A recent study adds to the ongoing discussion about proton pump inhibitors and cognition, after an analysis of 5 700 older adults suggested that cumulative use of PPIs – the drugs used to help control acid reflux and other gastrointestinal disorders – might raise the risk of dementia.

Over a median follow-up of 5.5 years, people in the Atherosclerosis Risk in Communities (ARIC) cohort who used prescribed PPIs for more than 4.4 years had a higher risk of dementia (adjusted HR 1.3, 95% CI 1.0-1.8) than those reporting no PPI use, said Dr Kamakshi Lakshminarayan of the University of Minnesota and co-authors.

Associations were not significant for fewer years of PPI use, the researchers wrote in Neurology.

Long-term use of PPIs has been linked in previous studies to a higher risk of stroke, bone fractures, and chronic kidney disease, the researchers noted. Reports over the years have shown mixed data about PPIs and cognition, however.

In 2016, a prospective study in Germany found a relationship between PPI use and dementia in adults aged 75 and older.

More recently, reports MedPage Today, an analysis of data from the ASPREE trial led by Dr Andrew Chan of Harvard Medical School and Massachusetts General Hospital reported that PPIs were not linked to increased risks of dementia or cognitive decline in people 65 and older.
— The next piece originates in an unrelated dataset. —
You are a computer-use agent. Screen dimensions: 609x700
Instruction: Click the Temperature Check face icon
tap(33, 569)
“I would be cautious about the study’s conclusions that PPI use is associated with risk of dementia,” Chan said. “Importantly, most of their analyses do not support a link. They find an association only in a small subgroup of individuals without a clear linear relationship between duration of use and risk.”
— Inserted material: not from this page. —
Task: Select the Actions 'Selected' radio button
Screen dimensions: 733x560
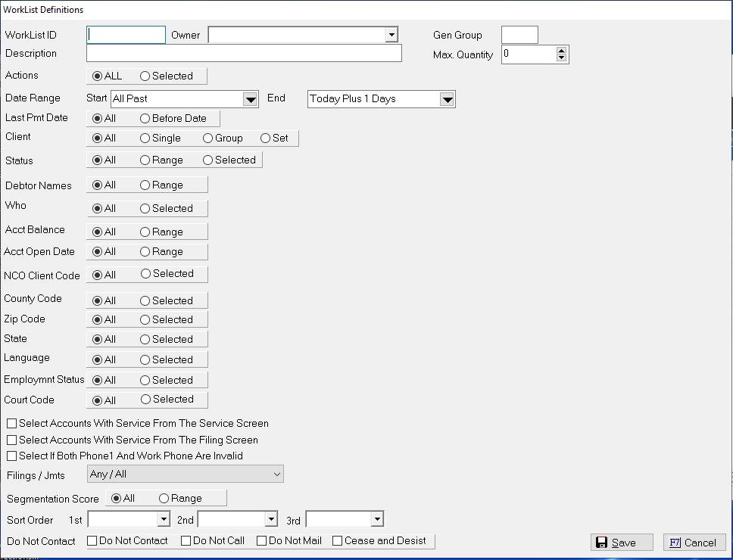Action: click(x=145, y=76)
The finding from the ARIC cohort could be due to confounding by other factors associated with the use of these drugs, Chan told MedPage Today.

“Taken together with evidence from our recent study that did not find an association in a separate cohort, I think most patients can be reassured that PPI use is not associated with dementia.”

Lakshminarayan and co-authors studied 5 712 people who were dementia-free at baseline, defined as visit five (2011-2013) in the ongoing ARIC study. Mean baseline age was 75; 22% of participants were black, and 58% were female.

During in-person ARIC study visits, participants were asked to bring all over-the-counter and prescription medications used during the preceding two weeks. PPI use also was ascertained through annual phone calls.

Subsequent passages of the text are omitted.